Extract to read
□ □ □ □ □

12_angry_men_lone_holdout(Sidney Lumet, 1957)

Probably the best feature-length film ever to take place in a single room, 12 Angry Men follows the deliberations of a jury tasked with determining the fate of a young man accused of murder. Initially, 11 of the 12 vote “guilty,” but protagonist Henry Fonda gradually encourages his fellow jurors to further consider the evidence, the witnesses’ testimony, and their own personal prejudices. After protracted debate which occasionally escalates into full-blown blood-and-thunder rage, Fonda is able to convince all of his fellow jurors that there is “reasonable doubt” regarding the accused’s guilt, and the twelve vote to acquit. Despite the apparent intimacy of the impassioned exchanges we’ve seen, only as they rise to leave the jury room do a few of the jurors actually learn each other’s names, before disappearing back into the crowd outside and returning to their own lives.

□ □ □ □ □

Dataset content
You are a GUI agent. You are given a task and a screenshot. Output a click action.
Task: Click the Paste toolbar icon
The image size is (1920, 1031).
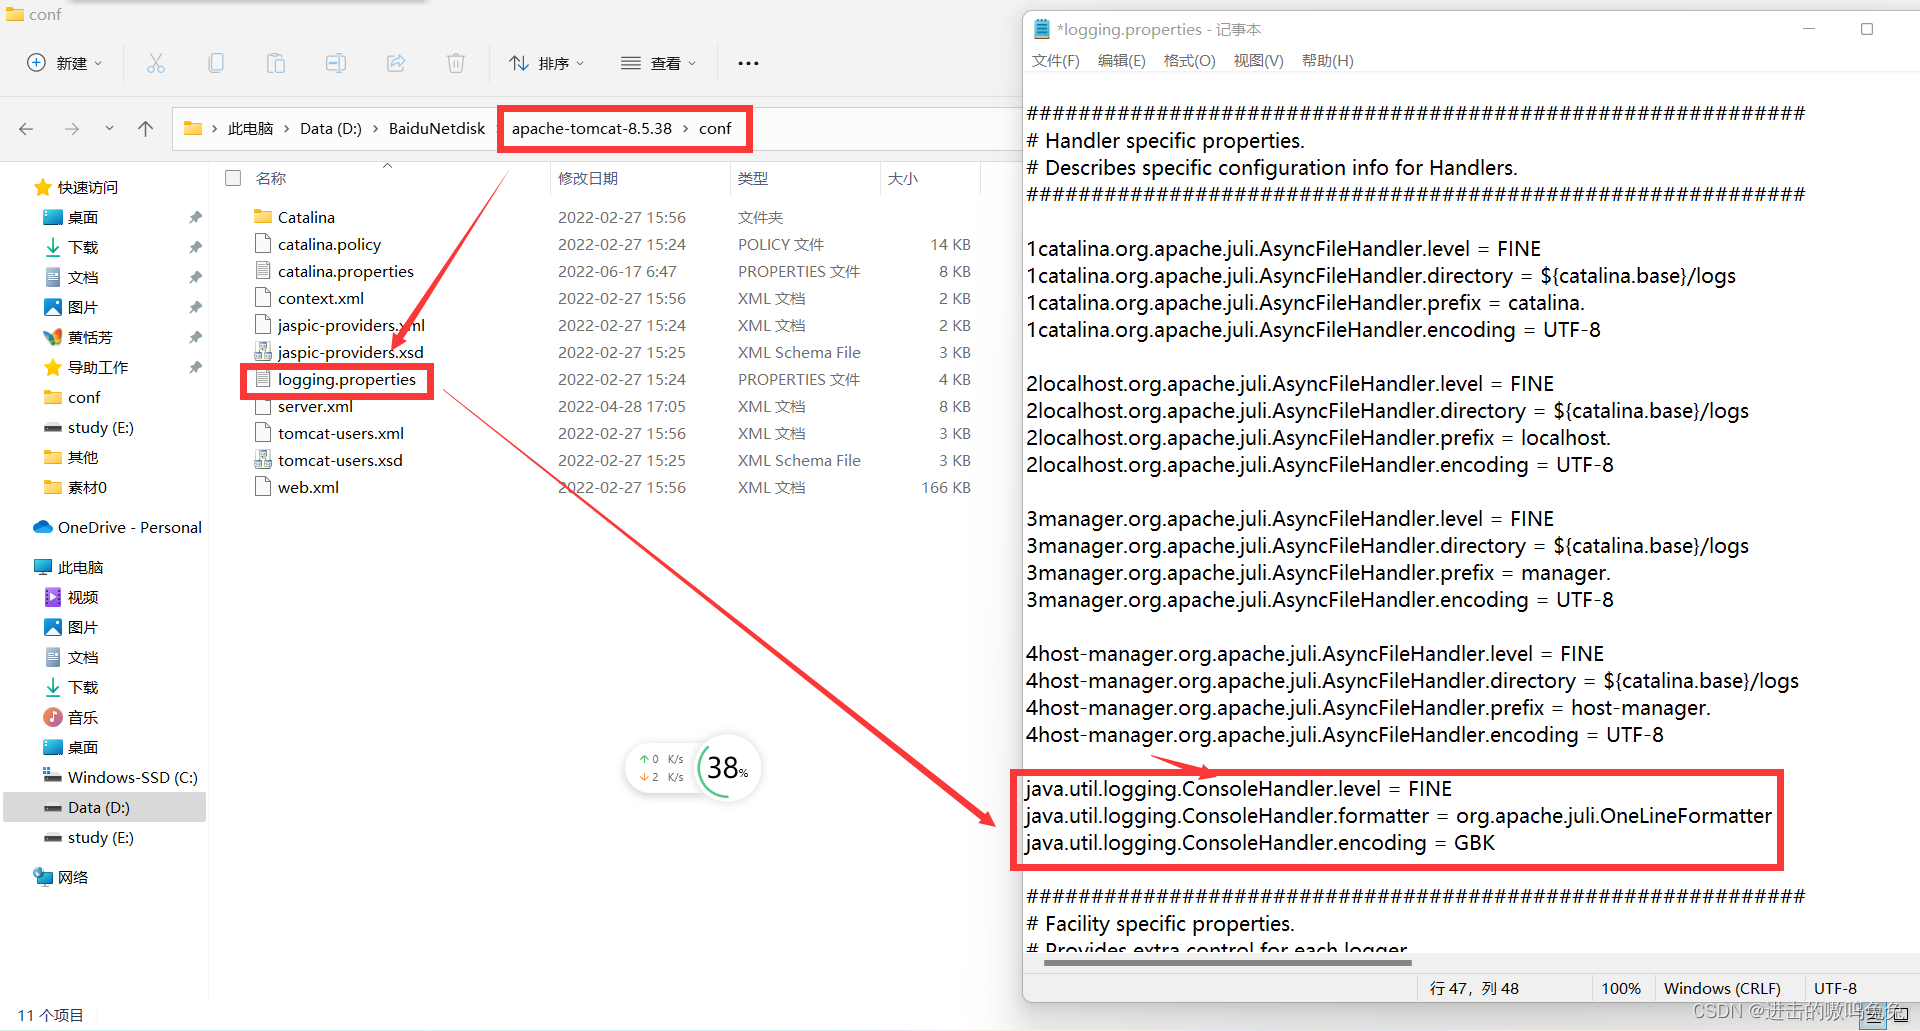coord(275,62)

□ □ □ □ □

Tasks
1. Answer these from the passage on 12 Angry Men, one line each:
(a) How many of the twelve jurors vote "guilty" at first?
(b) What do the twelve jurors finally vote to do?
(c) At what moment do a few of the jurors learn each other's names?
2. Using the passage on 12 Angry Men, explain in one to three sentences why the jury ends up voting to acquit.
3. Carry the passage on 12 Angry Men forward from its final sentence.

Responses per task
1.
(a) Eleven of the twelve.
(b) They vote to acquit.
(c) Only as they rise to leave the jury room.

2. After protracted debate, Henry Fonda convinces all of his fellow jurors that there is "reasonable doubt" about the accused's guilt. He gets there by pressing them to reconsider the evidence, the witnesses' testimony, and their own prejudices.

3.
Pros:

  • Features an excellent cast, with many well-known faces of the day (especially if you’re a die-hard Twilight Zone fan as I am). Jack Klugman of The Odd Couple and John Fiedler (Disney’s original Piglet) are two of the most recognizable.
  • Offers a dramatic glimpse into the workings of the American trial-by-jury justice system. One of the all-time great works of fiction in the “Courtroom Drama” genre.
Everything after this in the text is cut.